Source text:
"""

In 2004, two things of significance happened to me. I turned thirteen years old, and the Hustler shop opened in the middle of Birmingham city centre.
In 2004, two things of significance happened to me. I turned thirteen years old, and the Hustler shop opened in the middle of Birmingham city centre. To call it simply “the Hustler shop” is to greatly understate the effect of such an enterprise. The outside coloured a bright Amsterdam red, this shop was two entire floors of brazen sexual liberty imposing itself on a reserved high street opposite Marks & Spencer. This is a store which cost £4.7 million to open, and was projected to take £2.5 million in its first year.
As giggling teenagers, we would stop by on the way home to cheekily peruse through goods we were far too embarrassed to properly inspect but pretend to be well versed in their uses. Of course, not one of us were ever brave enough to purchase anything but Henry Barber came closest, nearly buying a keyring with a pair of breasts on for his also thirteen year old girlfriend. I recount this experience because it distinctly was the most effective sexual education I received during my time in school. I attended a culturally repressed secondary school, conveniently Christian only when it came to deciding which topics were appropriate for assembly.
Beyond biology, our form tutors were given the awkward task of struggling through conversations covering real topics. Relationships are key to the forming of a young person’s identity, and having a safe environment where leaders are able to connect with young people and teach young people the value of themselves, the price of a relationship, and the definition of love is key. Teaching young people to separate their self-worth and validations from their relationships with others at an early stage can prevent a lifetime of negative cycles, damaging relationships and exposure to physical and emotional abuse. Fortunately, a few friends and I were able to get this kind of support from a pioneering youth club but many others do not have these protective safe spaces where high quality emotional welfare support is given.
Regardless of my personal views on Diane Abbott, the woman has a point. On January 22 she urged a national consultation over the “hyper-sexualisation” of children and the “pornification” of culture in the UK. We are all familiar with jovial stories of teenage boys attempting to access porn via a dial-up connection, but imagine the modern equivalent? Eleven year old children have blackberries and iPhones with unmonitored internet access, porn is available through a quiet click of the ‘incognito window’ or ‘private browsing’ session. Windows Internet Explorer even ran a thinly veiled campaign advertising this feature (yes, of course you were planning on buying your wife a present…definitely).

"""

Grounding data for pixel coordinates:
"""

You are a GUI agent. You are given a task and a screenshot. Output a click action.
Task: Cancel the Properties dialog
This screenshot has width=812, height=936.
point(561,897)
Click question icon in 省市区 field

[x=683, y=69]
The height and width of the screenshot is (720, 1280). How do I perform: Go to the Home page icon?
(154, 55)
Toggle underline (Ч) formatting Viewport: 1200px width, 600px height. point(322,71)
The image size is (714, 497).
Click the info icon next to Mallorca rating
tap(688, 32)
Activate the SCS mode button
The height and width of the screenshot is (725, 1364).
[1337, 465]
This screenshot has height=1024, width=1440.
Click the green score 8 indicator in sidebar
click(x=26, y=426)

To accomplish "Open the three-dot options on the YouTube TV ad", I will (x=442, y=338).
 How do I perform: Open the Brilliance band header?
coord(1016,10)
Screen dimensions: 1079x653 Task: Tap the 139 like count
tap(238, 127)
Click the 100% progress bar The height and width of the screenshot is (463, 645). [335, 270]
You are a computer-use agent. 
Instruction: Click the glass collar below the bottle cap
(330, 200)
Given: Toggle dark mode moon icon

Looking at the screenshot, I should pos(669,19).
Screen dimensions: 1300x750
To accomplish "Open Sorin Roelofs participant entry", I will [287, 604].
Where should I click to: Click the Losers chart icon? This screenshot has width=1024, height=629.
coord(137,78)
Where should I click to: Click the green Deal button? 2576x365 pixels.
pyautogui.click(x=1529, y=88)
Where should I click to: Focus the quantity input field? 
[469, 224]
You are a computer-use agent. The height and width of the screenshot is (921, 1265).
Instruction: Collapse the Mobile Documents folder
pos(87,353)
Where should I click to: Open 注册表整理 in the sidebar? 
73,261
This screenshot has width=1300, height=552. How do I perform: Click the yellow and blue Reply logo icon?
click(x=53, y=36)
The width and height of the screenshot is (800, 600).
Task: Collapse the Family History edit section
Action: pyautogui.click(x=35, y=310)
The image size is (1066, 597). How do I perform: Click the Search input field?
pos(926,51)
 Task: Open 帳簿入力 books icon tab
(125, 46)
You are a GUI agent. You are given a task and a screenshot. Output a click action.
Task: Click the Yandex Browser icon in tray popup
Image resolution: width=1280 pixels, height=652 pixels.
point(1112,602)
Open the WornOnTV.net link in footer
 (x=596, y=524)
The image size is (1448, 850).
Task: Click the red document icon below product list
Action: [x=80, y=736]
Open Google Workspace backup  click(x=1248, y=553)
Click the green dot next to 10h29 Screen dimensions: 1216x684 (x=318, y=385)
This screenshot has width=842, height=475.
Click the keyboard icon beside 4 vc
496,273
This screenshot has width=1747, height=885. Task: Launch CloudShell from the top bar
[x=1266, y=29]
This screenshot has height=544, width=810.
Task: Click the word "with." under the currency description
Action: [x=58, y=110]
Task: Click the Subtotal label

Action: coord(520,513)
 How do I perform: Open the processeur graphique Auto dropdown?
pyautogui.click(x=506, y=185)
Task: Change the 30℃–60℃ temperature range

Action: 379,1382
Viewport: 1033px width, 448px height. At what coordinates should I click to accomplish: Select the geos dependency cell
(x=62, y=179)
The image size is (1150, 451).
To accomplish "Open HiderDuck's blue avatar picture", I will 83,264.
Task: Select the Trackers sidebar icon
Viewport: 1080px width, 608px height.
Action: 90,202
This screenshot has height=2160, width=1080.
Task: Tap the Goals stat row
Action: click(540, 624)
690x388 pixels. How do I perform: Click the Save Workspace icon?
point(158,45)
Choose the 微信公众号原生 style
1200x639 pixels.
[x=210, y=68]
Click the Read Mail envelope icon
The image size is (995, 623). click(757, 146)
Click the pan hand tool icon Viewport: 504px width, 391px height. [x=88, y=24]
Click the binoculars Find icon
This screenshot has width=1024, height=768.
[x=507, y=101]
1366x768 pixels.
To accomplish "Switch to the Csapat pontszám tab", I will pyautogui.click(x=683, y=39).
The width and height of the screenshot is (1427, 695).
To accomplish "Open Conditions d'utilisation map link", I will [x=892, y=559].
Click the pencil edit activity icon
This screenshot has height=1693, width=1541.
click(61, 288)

"""

Exercise requirements:
Reproduce word for word the part of the essay on sex education that opens with the words containing "Regardless of my" and closes with "wife a present…definitely).". The rows come from a source separate from the essay on sex education.

Exercise response:
Regardless of my personal views on Diane Abbott, the woman has a point. On January 22 she urged a national consultation over the “hyper-sexualisation” of children and the “pornification” of culture in the UK. We are all familiar with jovial stories of teenage boys attempting to access porn via a dial-up connection, but imagine the modern equivalent? Eleven year old children have blackberries and iPhones with unmonitored internet access, porn is available through a quiet click of the ‘incognito window’ or ‘private browsing’ session. Windows Internet Explorer even ran a thinly veiled campaign advertising this feature (yes, of course you were planning on buying your wife a present…definitely).